▶ **Task statement**: All entries below are to be reproduced precisely as they stand, without the pictures.

Data items

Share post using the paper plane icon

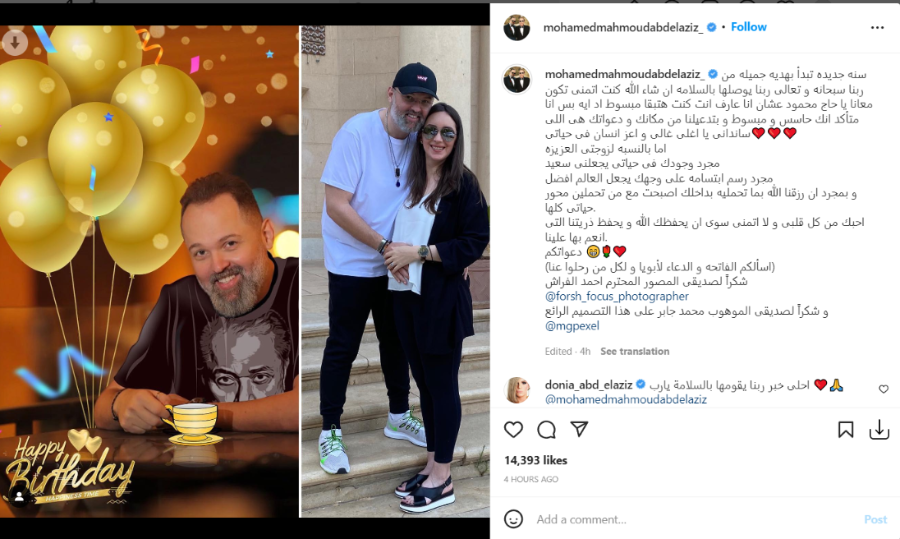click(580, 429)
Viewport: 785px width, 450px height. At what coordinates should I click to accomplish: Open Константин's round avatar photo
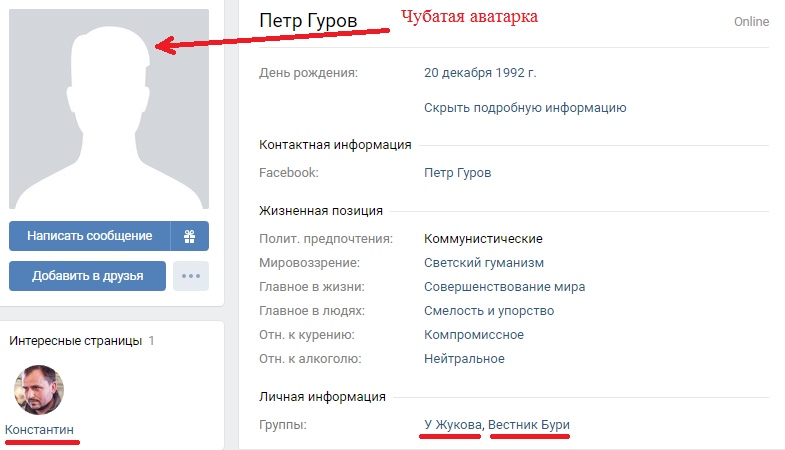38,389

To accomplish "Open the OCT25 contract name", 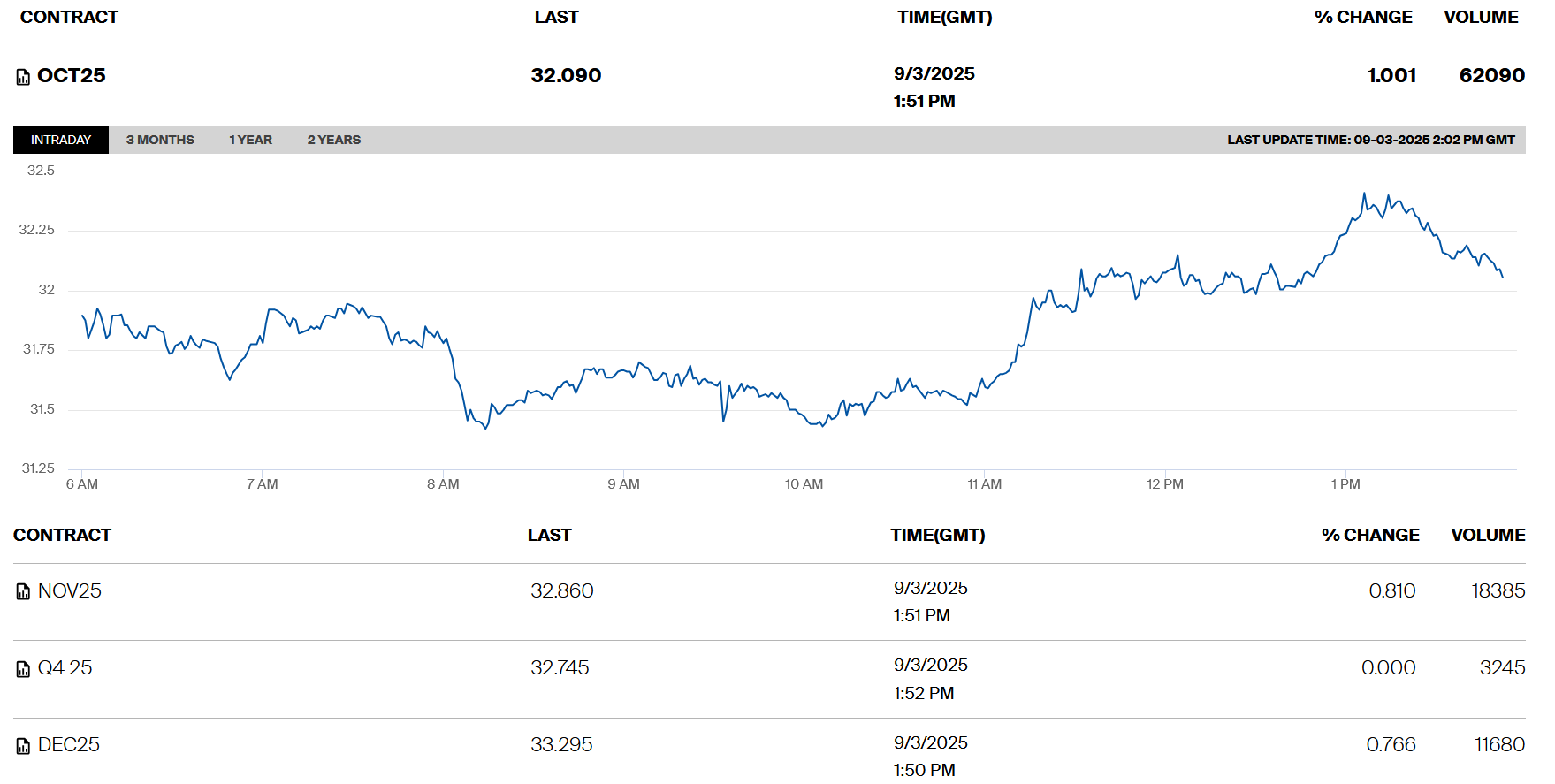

▶ **Result of the task**:
Share post using the paper plane icon

click(580, 429)
Viewport: 785px width, 450px height. At what coordinates should I click to accomplish: Open Константин's round avatar photo
38,389

To accomplish "Open the OCT25 contract name", 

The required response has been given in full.